### Written request
Return each of the entries below unchanged, line by line, with nothing added or left out.
_ _ _
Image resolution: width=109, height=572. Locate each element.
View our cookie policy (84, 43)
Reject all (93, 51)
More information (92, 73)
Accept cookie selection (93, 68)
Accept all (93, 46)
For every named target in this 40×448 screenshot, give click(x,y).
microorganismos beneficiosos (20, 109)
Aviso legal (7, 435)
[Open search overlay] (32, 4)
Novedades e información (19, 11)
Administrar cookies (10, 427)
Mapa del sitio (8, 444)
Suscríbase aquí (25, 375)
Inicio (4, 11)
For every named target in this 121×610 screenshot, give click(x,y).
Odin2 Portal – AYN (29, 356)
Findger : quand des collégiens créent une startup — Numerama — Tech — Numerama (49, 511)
_ _ _
### Exercise solution
Image resolution: width=109, height=572. Locate each element.
View our cookie policy (84, 43)
Reject all (93, 51)
More information (92, 73)
Accept cookie selection (93, 68)
Accept all (93, 46)
For every named target in this 40×448 screenshot, give click(x,y).
microorganismos beneficiosos (20, 109)
Aviso legal (7, 435)
[Open search overlay] (32, 4)
Novedades e información (19, 11)
Administrar cookies (10, 427)
Mapa del sitio (8, 444)
Suscríbase aquí (25, 375)
Inicio (4, 11)
For every named target in this 121×610 screenshot, give click(x,y).
Odin2 Portal – AYN (29, 356)
Findger : quand des collégiens créent une startup — Numerama — Tech — Numerama (49, 511)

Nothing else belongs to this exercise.